A la manière de l’aide en Syrie après le tremblement de terre, elle s’annonce difficile à orchestrer en Libye. « Sur le long terme, le besoin de développement et de reconstruction des infrastructures est beaucoup plus important en Libye qu’au Maroc, commente Nicolas Vercken, directeur des campagnes et du plaidoyer chez Oxfam France. Est-ce qu’on est déjà présent sur place ? Si on n’y est pas, quelle capacité à être opérationnel rapidement, à moindre coût, de manière efficace et sécurisée ? On se pose tous ses questions. En Libye, on a déjà fait plusieurs missions, et on n’a jamais été en mesure d’avoir une capacité d’exploitation pertinente pour sécuriser notre staff et avoir une intervention utile ».
Le problème du visa
Les interventions bilatérales de pays se succèdent, et l’un des enjeux va consister en la « coordination de tous ces efforts sur le terrain pour pouvoir les diriger de manière efficace vers les populations et les zones qui en ont besoin », indique Matthieu Chantrelle, responsable adjoint du programme Libye chez Médecins sans Frontières.
L’ONG, présente « à l’ouest du pays » dans la ville de Tobrouk depuis mardi est en route pour Derna avec « du matériel médical et des sacs mortuaires », sans garantie que l’ouverture causée par cette catastrophe se pérennise. « Des visas sont nécessaires pour se rendre en Libye et les autorités n’en ont délivré que très peu pour MSF depuis plusieurs années. Les ONG sont en train de se mobiliser mais sont encore peu présentes en raison des difficultés d’accès. Beaucoup d’incertitudes demeurent sur ce qu’il sera possible de faire dans le futur », précise le responsable.
Des « alliances inattendues » peuvent survenir en cas de catastrophe
Dans ce pays en guerre, « il faut avoir des ancrages antérieurs, des bases arrière et une logistique administrative et de sécurité pour intervenir », confirme Jean-François Corty, chercheur associé à l’IRIS et vice-président de Médecins du Monde. Avant de rappeler qu’une telle crise peut provoquer des « alliances inattendues » ou dégeler certaines relations.
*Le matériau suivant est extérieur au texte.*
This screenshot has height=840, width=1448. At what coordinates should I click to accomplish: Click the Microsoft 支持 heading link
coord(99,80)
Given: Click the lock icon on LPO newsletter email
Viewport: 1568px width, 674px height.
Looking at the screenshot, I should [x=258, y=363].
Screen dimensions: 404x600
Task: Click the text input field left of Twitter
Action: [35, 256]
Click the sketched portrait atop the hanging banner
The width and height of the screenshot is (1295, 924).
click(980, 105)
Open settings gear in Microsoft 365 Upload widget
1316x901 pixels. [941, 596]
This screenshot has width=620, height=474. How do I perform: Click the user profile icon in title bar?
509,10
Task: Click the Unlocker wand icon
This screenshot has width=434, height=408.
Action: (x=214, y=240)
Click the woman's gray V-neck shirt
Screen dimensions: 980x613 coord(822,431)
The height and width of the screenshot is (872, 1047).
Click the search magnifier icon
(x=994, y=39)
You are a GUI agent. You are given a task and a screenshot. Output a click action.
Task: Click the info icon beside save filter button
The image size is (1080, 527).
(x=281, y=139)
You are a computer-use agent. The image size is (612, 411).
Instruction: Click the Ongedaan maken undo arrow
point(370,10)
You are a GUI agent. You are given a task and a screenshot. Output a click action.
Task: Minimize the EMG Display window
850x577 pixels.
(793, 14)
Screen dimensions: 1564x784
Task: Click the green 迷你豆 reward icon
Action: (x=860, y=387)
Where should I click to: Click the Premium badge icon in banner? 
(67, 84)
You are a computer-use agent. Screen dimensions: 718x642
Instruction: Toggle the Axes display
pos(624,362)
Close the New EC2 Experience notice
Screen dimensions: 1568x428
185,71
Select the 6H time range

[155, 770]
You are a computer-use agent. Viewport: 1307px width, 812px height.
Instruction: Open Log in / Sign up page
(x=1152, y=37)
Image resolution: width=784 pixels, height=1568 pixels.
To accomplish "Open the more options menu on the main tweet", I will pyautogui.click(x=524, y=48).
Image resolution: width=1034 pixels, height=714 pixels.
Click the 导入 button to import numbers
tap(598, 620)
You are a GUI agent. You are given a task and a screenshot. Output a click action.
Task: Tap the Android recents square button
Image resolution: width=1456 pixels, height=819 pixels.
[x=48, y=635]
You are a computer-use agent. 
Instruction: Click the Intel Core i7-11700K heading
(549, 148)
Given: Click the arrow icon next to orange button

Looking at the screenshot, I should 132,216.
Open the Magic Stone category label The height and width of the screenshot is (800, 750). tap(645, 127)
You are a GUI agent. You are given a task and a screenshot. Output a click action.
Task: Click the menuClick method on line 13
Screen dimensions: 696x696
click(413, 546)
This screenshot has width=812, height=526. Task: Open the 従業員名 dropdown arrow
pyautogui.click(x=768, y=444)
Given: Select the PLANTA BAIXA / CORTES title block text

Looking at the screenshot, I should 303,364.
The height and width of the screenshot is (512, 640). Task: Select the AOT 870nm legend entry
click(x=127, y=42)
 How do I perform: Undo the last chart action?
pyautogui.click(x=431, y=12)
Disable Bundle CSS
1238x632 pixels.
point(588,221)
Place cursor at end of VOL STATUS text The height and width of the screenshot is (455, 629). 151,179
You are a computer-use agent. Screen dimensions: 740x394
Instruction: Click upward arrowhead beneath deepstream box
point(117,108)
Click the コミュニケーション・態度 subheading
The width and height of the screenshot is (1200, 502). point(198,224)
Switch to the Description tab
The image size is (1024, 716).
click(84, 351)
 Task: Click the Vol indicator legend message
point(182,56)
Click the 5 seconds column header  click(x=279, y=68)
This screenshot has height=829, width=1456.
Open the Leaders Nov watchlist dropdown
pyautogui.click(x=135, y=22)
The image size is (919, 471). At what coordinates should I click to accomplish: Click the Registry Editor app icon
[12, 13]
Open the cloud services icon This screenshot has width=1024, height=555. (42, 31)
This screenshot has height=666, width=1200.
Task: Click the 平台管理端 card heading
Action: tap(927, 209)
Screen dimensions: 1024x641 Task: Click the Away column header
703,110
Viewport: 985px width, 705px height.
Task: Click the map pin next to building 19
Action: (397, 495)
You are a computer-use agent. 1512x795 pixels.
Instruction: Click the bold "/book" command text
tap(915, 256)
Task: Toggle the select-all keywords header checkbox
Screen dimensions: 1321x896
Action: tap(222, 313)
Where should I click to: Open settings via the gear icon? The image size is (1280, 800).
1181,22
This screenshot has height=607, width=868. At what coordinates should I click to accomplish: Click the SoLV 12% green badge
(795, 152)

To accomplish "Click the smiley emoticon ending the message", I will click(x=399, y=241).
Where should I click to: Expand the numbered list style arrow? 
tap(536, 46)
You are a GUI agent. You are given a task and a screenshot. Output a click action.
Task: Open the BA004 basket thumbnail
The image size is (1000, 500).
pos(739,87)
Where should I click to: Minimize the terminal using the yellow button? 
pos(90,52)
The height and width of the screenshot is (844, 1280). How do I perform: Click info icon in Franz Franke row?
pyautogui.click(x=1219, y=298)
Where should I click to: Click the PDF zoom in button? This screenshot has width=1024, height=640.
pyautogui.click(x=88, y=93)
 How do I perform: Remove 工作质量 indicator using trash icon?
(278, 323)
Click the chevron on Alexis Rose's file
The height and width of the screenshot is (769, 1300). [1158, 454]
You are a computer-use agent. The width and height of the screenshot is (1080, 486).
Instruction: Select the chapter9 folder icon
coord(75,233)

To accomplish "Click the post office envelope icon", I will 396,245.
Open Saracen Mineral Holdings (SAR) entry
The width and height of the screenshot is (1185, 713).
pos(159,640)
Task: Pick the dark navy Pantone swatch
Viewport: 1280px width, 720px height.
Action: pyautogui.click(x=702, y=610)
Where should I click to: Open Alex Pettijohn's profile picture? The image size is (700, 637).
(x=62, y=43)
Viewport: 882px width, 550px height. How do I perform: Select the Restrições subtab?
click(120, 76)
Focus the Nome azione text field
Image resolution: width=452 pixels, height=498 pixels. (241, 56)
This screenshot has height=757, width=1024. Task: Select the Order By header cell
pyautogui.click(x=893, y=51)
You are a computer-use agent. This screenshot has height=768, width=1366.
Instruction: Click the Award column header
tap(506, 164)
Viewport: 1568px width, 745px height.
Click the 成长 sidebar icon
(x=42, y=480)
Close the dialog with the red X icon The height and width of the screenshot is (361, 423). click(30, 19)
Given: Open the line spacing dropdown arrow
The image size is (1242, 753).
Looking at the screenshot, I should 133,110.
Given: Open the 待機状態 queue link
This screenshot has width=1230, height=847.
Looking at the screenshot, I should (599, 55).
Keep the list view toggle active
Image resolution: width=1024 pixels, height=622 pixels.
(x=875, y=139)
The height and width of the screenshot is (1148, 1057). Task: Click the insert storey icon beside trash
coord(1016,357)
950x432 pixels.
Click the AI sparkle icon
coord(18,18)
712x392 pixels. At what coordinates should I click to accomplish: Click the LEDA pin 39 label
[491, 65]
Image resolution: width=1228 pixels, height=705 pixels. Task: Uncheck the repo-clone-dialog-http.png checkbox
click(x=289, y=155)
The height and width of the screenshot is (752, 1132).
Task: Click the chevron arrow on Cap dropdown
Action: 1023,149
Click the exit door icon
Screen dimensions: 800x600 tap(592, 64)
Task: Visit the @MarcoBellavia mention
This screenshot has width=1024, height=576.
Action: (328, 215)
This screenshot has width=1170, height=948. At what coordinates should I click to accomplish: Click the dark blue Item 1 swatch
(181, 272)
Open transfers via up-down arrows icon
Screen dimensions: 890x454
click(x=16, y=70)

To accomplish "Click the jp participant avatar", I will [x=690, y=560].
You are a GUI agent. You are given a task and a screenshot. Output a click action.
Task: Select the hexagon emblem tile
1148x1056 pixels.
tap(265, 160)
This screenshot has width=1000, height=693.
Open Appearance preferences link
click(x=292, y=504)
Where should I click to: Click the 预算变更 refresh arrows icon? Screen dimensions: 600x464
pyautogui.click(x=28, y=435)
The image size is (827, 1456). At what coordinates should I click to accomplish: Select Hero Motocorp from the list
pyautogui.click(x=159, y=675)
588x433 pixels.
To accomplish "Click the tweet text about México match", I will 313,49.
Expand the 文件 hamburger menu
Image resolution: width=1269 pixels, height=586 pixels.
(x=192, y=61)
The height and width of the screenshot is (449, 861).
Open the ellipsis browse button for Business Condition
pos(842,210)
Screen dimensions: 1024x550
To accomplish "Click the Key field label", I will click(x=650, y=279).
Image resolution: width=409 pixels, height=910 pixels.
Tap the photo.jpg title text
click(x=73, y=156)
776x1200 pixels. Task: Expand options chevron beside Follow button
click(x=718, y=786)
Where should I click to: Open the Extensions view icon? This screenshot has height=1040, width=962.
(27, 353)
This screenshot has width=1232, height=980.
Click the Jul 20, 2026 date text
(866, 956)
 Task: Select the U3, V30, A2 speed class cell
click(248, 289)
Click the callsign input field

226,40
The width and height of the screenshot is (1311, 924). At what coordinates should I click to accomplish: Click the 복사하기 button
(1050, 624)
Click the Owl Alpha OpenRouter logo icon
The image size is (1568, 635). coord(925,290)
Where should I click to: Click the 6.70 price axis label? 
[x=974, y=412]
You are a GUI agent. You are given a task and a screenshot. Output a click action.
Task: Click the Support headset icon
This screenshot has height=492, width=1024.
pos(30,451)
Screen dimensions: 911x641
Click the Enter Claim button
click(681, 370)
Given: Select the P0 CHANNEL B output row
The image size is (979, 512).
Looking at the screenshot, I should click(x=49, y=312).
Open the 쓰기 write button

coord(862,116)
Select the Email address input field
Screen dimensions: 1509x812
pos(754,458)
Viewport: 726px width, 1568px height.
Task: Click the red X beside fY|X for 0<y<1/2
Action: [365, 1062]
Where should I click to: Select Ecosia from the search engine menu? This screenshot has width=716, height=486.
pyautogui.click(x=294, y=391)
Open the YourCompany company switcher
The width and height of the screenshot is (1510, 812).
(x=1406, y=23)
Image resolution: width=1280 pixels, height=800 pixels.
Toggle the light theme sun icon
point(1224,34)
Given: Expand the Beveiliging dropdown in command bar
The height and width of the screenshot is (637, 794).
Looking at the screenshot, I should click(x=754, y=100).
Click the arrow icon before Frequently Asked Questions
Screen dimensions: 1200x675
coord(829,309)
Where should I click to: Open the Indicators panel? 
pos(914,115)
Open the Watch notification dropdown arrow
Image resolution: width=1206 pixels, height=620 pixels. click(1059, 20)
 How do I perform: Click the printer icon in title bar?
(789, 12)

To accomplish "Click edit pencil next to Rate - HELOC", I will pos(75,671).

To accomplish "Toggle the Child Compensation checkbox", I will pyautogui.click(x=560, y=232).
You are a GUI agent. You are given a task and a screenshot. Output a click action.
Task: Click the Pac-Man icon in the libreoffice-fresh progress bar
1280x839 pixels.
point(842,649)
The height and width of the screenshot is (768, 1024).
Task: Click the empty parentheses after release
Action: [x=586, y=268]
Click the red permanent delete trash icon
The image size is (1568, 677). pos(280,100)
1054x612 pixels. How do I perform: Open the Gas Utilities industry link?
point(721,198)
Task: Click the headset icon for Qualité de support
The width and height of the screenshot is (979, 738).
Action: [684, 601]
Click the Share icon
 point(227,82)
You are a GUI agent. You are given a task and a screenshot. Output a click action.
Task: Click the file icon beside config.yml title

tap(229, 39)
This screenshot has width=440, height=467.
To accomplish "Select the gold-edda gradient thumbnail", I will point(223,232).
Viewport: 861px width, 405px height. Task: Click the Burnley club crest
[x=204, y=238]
Ainsi, malgré les tensions, l’Algérie, qui avait fermé son espace aérien au Maroc depuis deux ans, a autorisé le survol de son ciel pour faciliter certains convois humanitaires. « En 2003, après le séisme de Bam en Iran, les Etats-Unis avaient envoyé des avions pour aider la population », ajoute le spécialiste.
Alors qu’une « vague de solidarité de la société civile libyenne » s’organise, la tâche humanitaire s’annonce immense : « stabiliser et évacuer les blessés et les malades en état critique, rétablir la continuité des soins [notamment pour les patients souffrant d’une affection chronique], aider les sans-abri [abris, eau, nourriture, biens de première nécessité] et plus généralement reconnecter les réseaux détruits par la catastrophe », détaille Matthieu Chantrelle, qui précise que des « besoins en santé mentale », seront nécessaires pour les personnes affectées. Avec une difficulté supplémentaire, compte tenu de la situation politique : « La guerre entache la capacité de réponse des autorités », conclut Jean-François Corty.